On 6 December 2012 16:44, Domenic Denicola <dome...@domenicdenicola.com> wrote:
> For the record, here's the idea Yehuda and I worked out:
>
> https://gist.github.com/1ab3f0daa7b37859ce43
>
> I would *really* appreciate if people read it (it's easy reading, I
> promise!) and incorporated some of our concerns and ideas into their
> thinking on module syntax.

I strongly agree with having the

import x from ...
import {x, y} from ...

symmetry and consistent binding on the left. However, the more radical
parts of your proposal (allowing arbitrary export expressions, and
arbitrary import patterns) do not work.

The problem is that imports are not normal variable assignments. They
do not copy values, like normal destructuring, they are aliasing
bindings! If you were to allow arbitrary expressions and patterns,
then this would imply aliasing of arbitrary object properties.

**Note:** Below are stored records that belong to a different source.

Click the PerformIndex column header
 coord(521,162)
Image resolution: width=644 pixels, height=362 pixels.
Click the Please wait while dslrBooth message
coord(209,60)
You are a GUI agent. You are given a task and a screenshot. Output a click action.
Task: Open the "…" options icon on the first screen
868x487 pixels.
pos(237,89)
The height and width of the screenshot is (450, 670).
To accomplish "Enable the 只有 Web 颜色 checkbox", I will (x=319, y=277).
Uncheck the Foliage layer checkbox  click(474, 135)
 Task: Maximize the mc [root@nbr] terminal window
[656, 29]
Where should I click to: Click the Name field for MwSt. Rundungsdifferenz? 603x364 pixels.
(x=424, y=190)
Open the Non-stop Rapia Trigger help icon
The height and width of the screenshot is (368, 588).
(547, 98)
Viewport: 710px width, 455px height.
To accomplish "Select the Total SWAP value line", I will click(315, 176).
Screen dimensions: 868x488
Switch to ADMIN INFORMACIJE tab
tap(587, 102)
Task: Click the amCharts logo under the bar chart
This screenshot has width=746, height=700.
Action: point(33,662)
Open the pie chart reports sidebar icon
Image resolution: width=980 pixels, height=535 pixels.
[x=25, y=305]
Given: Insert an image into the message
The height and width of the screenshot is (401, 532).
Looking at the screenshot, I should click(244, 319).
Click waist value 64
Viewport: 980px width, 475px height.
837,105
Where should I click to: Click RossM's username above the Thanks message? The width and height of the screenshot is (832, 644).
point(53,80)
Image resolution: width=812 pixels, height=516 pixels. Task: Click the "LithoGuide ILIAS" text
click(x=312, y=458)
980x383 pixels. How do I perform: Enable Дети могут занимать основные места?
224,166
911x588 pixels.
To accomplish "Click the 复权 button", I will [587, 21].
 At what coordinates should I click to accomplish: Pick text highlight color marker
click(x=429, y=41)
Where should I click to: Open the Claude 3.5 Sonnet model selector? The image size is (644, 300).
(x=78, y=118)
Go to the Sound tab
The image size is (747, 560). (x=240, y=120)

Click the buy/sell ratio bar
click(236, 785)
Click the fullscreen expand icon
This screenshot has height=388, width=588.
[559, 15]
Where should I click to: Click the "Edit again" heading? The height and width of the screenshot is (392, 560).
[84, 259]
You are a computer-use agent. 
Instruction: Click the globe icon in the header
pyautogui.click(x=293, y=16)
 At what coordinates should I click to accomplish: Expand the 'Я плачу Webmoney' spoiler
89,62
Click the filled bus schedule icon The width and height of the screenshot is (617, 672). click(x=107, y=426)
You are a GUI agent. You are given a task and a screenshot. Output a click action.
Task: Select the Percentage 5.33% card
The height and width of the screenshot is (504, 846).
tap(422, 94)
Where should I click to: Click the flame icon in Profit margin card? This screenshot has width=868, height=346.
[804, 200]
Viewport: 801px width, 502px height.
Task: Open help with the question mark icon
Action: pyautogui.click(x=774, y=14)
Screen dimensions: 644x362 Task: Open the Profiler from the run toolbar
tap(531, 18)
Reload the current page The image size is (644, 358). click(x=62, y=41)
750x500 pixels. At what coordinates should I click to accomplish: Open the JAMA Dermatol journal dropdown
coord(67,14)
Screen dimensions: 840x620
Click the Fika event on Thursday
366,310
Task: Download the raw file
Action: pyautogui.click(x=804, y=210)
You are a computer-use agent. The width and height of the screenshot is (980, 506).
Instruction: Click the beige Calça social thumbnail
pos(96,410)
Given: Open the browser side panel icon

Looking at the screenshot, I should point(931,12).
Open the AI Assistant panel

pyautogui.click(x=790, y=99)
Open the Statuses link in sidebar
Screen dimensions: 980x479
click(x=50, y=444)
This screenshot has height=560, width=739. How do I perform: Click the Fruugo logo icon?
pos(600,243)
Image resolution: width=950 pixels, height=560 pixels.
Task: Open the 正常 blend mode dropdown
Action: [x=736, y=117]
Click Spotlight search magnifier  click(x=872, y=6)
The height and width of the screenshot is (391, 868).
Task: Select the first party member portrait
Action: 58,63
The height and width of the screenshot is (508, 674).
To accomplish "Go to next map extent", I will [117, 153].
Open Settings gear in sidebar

Not
only is this a completely new feature, it also is rather questionable
-- the aliased location might disappear, because objects are mutable.

Consider:

  module A {
    let o = {
      x: [1, 2],
      f() { o.x = 666 }
    }
    export o
  }

  import {x: [a, b], f} from A
  a = 3  // is this supposed to modify the array?
  f()
  print(a)  // x is no longer an array, a doesn't even exist

In other words, what you are proposing has no longer anything to do
with static scoping.

You could arguably make this saner by interpreting nested patterns in
an import as copying, not aliasing, but I think mixing meanings like
that would be rather confusing and surprising.

You could also consider imports always meaning copying, but then you
exporting a variable will no longer be useful.